When faced with this issue, most circuit courts followed the typical path of granting petitioner one year from the date that the AEDPA became effective to file their petitions. It was a reasonable, workable way of approaching the situation.
Of course, the Second Circuit did not do it that way. Instead, in a case called Peterson, the Second Circuit concluded that these habeas petitioners would only be granted a "reasonable time" to file a petition after the effective date of the statute. In other words, a petition would be considered timely if it was filed within a reasonable time of the effective date of the statute. Of course, the Second Circuit did not define what would be reasonable. Instead, the case apparently gave the district court's a wide range of discretion in determining what would be a reasonable time on a case by case basis.
This proved to be a little arbitrary and unfair. The Second Circuit eventually came to its senses and, without officially overruling itself, held in a case called Ross that any petition filed within one year of the effective date of the statute was timely.
But in between these two decisions, the district court judges in the Second Circuit issued dozens and dozens (if not hundreds) of opinions on the issue of whether a petitioner had filed his petition within a reasonable time after the AEDPA became effective.
Because this was a discretionary decision, it is easy to see that a liberal judge would be very willing to view a reasonable time broadly and allow a petitioner to pursue his petition in most situations. At the same time, a more conservative judge would be eager to read a reasonable time very narrowly and dismiss many petitions as time-barred. Obviously, these labels are oversimplifying it a little. But just a little. Since the discretion was not carefully defined by the Second Circuit, it did give district court judge's a lot of power to decide what's reasonable. When discretionary authority is that broad, it can allow a judge's political preferences to break through.
And guess which camp Sotomayor fell into? My review showed that she dismissed at least four as untimely, saying that they had not been filed a reasonable time after the effective date, even though they had been filed within one year of the effective date. While this is not a large number, it is important to note that these four were all decided within one week of one another (as well as one more also dismissed as time-barred, but had been filed over a year after the effective date). Thus, it appears that she simply swept these out the door in rapid succession. And there are no opinions out there to counter balance those in which she found a petition to be filed in a "reasonable time."
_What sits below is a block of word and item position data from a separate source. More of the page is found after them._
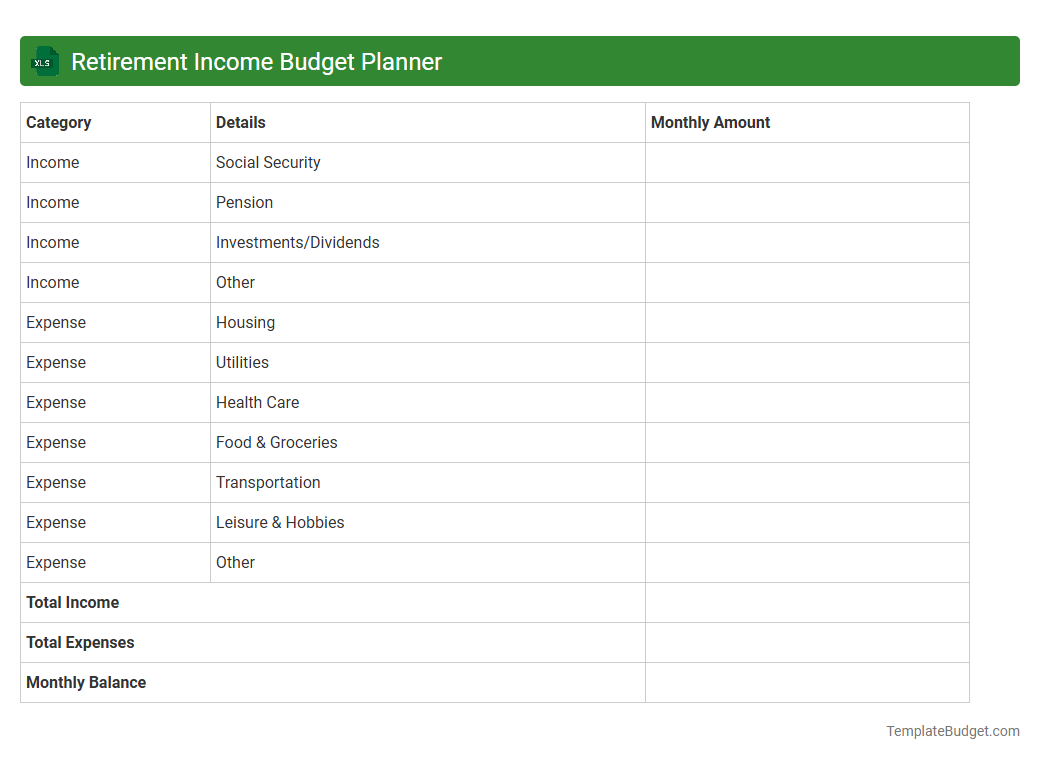The width and height of the screenshot is (1040, 760).
Task: Select the Leisure & Hobbies entry
Action: [x=280, y=522]
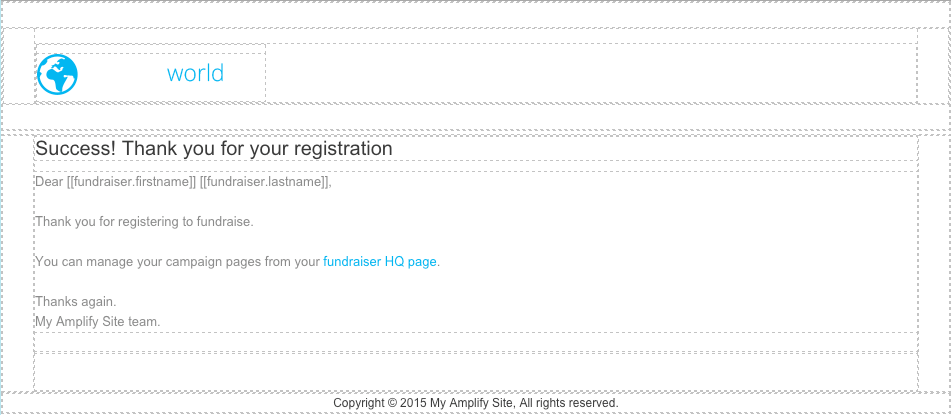Click the left margin cell beside the logo
The image size is (952, 415).
[18, 66]
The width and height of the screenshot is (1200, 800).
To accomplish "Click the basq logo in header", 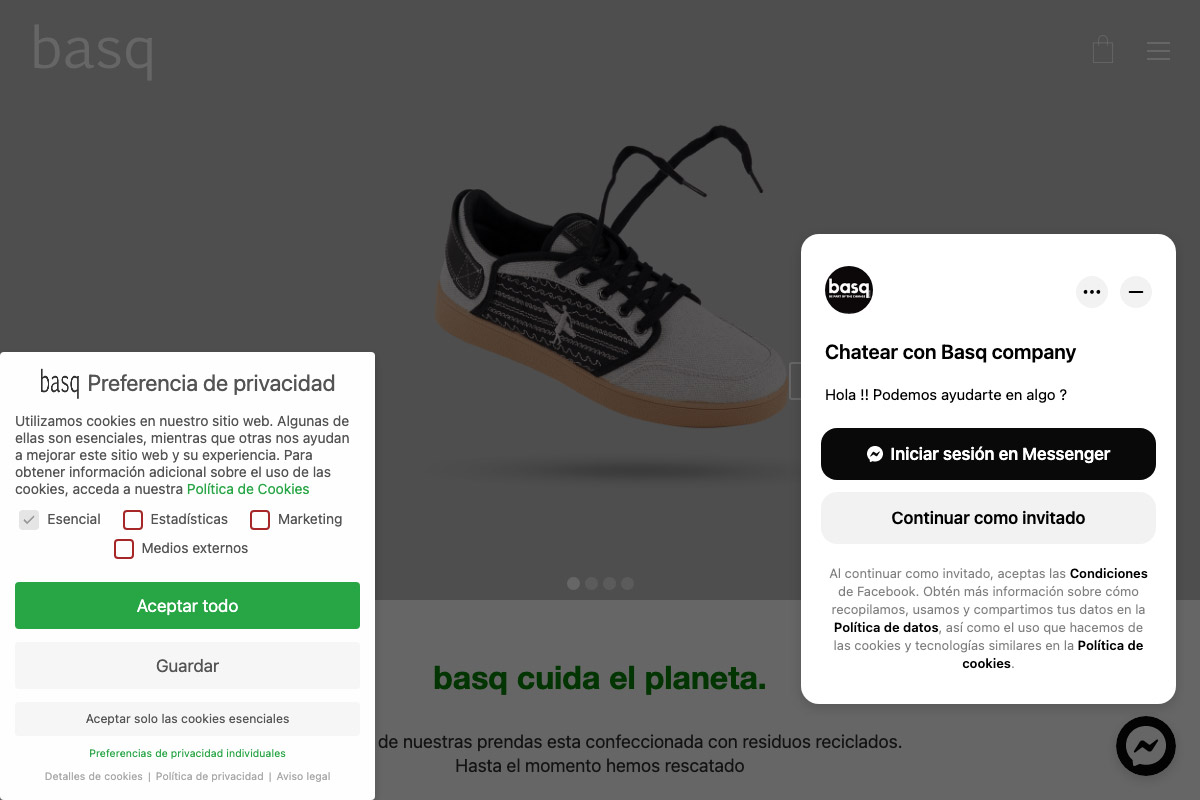I will [92, 52].
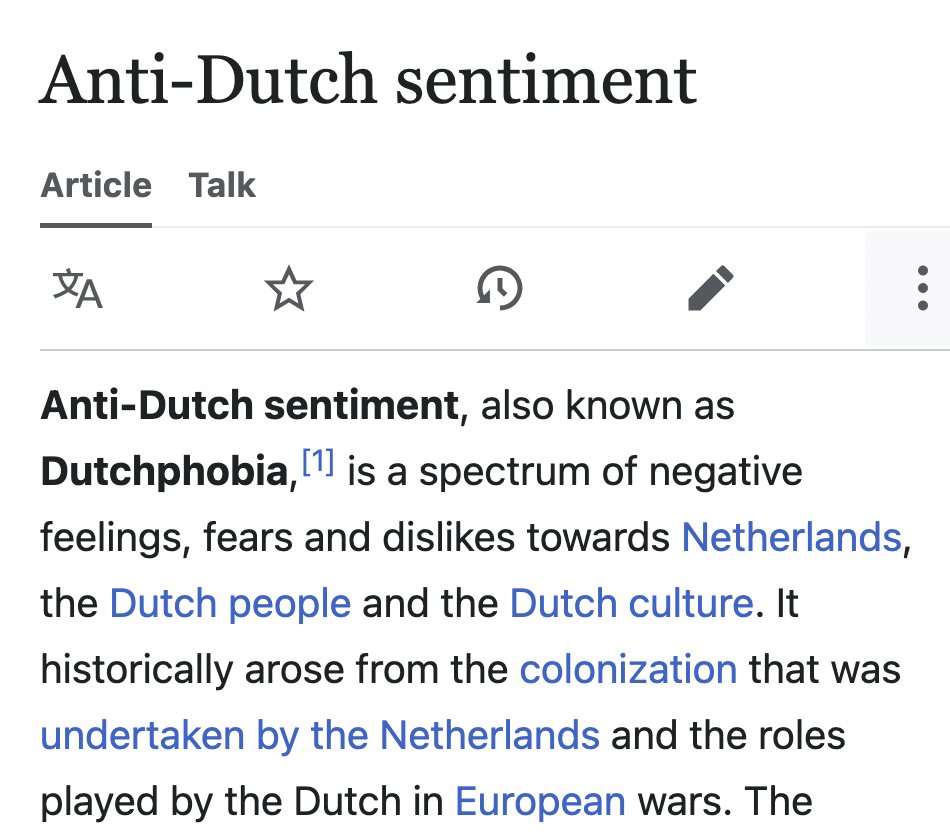Expand the three-dot more options menu

(x=922, y=289)
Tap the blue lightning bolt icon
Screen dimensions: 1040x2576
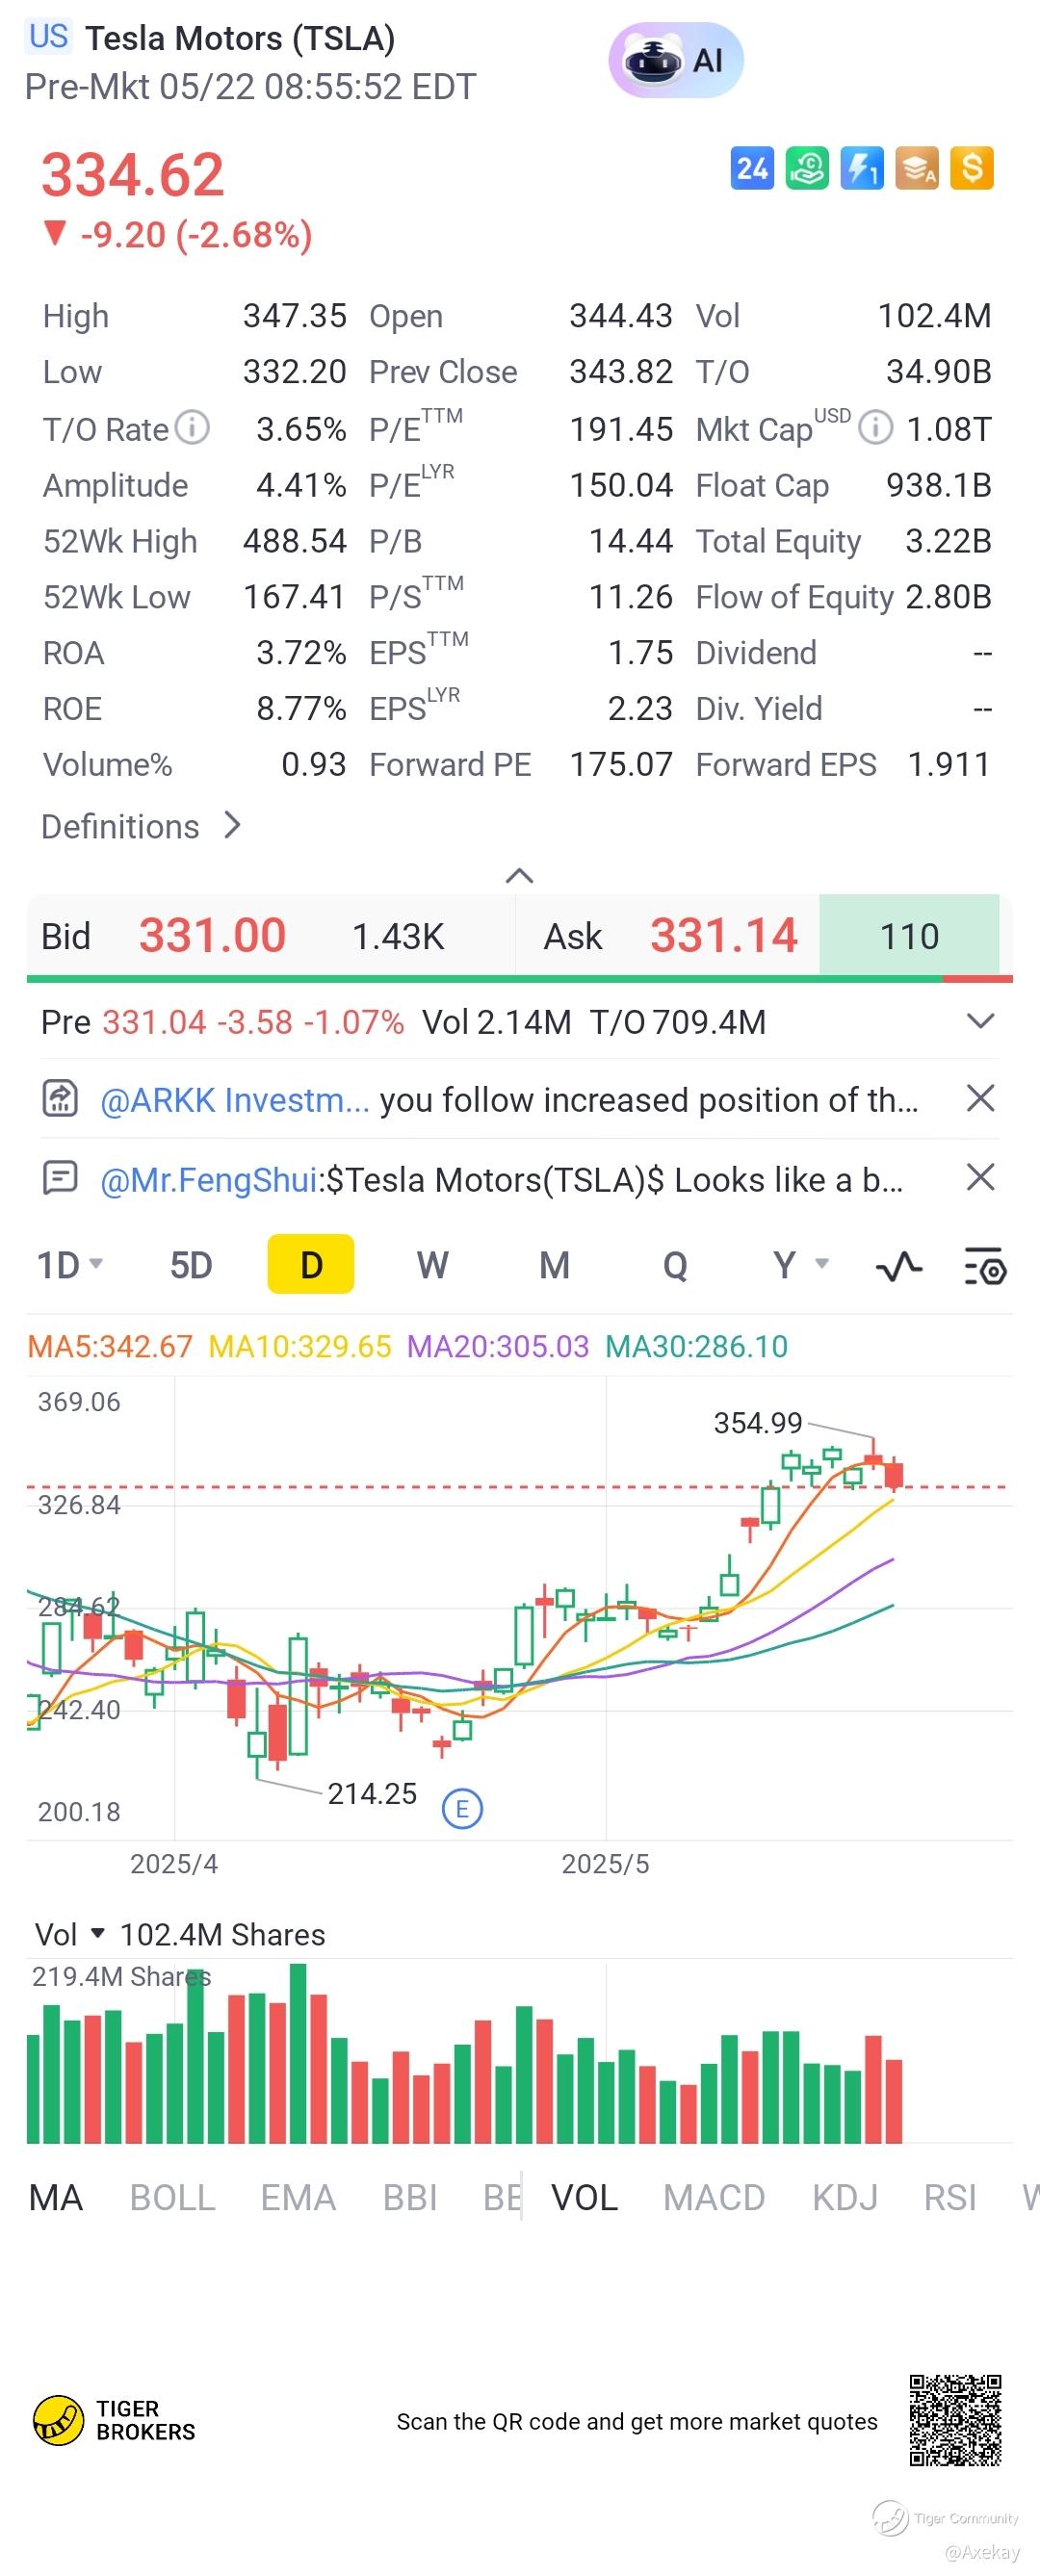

In her defense, most judges in the Second Circuit were eager to dismiss these petitions as untimely under Peterson. In an opinion she wrote in Albert (which was eventually reversed after Ross), she listed many, many cases that dismissed petitions filed within one year of the effective date of the statute. So she was not alone. Nevertheless, a liberal activist judge would have exercised her authority in a different way. Instead, she was well within the mainstream, federal judge discretionary behavior.
It is also important to note that, although Albert was eventually reversed, the decision itself is thoroughly reasoned. She obviously reviewed many, many opinions to see precisely how other judges had been addressing the "reasonable time" conundrum.
And that seems to be typical of Sotomayor.
So, once again, Sotomayor reveals herself, in her district court habeas opinions, to be a legal technocrat -- she follows the law and precedent. She looks to other judges for guidance, as judges should do. She is nowhere near a liberal judicial activist. And, once again, she never ruled in favor of a habeas petitioner. There isn't anything here for her detractors to use as ammunition.